Video After The Jump
It's been eleven years since Dave Chappelle walked away from his hugely successful sketch comedy television series, Chappelle's Show. Thankfully, he's returning to the airwaves via a three-part stand-up comedy special beginning Tuesday, March 21.
He's being paid handsomely for it, with Netflix handing over a $60 million dollar check for his services.
Dave recently sat down with Gayle King of CBS This Morning for an in depth conversation about his career and much more.
On leaving Chappelle's Show
I was talkin’ to a guy… he basically said to me that comedy is a reconciliation of paradox. And I think that that was a irreconcilable moment for me. That I was in this very successful place, but the emotional content of it didn’t feel anything like what I imagined success should feel like. It just didn’t feel right.
Does he miss Chappelle's Show?
Yeah ...But Chappelle’s Show’s like breakin’ up with a girl and you still like her. But in your mind you’re like, ‘That bitch is crazy. I’m not goin’ back.
Did fame scare him and cause him to temporarily go to South Africa?

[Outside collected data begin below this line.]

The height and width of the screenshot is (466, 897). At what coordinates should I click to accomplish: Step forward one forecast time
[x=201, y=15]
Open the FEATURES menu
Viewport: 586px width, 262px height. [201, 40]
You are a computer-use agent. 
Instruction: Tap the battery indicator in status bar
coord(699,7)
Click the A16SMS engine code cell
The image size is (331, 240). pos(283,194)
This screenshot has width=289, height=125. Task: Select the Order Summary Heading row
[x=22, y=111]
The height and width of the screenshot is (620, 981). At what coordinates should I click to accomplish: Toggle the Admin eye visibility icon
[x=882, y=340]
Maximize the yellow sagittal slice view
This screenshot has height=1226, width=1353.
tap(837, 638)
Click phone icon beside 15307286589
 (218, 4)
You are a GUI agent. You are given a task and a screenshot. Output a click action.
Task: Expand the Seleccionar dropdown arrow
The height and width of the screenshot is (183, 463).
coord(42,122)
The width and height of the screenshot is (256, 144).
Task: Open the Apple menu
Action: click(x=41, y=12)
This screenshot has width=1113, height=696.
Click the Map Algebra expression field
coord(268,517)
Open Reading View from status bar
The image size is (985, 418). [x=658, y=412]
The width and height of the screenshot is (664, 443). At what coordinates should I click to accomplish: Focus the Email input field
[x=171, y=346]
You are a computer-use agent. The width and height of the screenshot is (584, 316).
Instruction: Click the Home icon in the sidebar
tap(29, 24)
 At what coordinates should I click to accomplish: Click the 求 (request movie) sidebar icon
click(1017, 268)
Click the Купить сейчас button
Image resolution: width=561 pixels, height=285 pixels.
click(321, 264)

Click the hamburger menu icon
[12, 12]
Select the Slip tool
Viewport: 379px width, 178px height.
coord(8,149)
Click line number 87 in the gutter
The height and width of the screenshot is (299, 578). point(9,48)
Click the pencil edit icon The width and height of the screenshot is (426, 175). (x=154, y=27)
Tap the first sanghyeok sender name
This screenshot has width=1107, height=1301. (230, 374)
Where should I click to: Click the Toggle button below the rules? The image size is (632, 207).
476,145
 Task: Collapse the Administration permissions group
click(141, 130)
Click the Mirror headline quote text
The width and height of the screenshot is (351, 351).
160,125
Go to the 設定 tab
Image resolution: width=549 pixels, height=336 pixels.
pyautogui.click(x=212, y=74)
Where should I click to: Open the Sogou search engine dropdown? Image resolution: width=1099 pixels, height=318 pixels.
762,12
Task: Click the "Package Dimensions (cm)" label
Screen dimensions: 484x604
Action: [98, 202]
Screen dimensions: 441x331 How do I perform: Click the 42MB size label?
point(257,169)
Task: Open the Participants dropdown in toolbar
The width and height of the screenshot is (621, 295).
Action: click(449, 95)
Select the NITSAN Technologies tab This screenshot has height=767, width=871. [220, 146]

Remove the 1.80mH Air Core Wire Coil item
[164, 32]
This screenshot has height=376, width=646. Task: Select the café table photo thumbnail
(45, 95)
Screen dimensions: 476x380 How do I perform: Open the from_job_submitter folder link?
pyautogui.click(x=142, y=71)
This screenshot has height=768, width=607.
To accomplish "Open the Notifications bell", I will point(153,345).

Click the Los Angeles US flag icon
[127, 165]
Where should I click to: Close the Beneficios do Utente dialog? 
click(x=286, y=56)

Not so much that I'd get on a plane and go to Africa. Fame is not that kind of scary, but fame is a horrifying concept when it's aimed at you. At the end of the day you don't have that much control over it.
On his famous Prince sketch on Chappelle's Show
We tried to get Prince. We were like, 'Yeah we got this sketch and it's about you.' And Prince was like, 'No.' But then he saw the sketch and he loved it.
On why Key & Peele hurt his feelings
I fought the network very hard so that those conventions could come to fruition. So, like the first episode I do, that black white supremacist sketch. And it’s like, ‘Well, that’s 10 minutes long. It should be five minutes long.’ Why should it be five minutes long? Like, these types of conventions. I fought very hard. … So when I watch Key & Peele and I see they’re doing a format that I created, and at the end of the show, it says, ‘Created by Key & Peele,’ that hurts my feelings.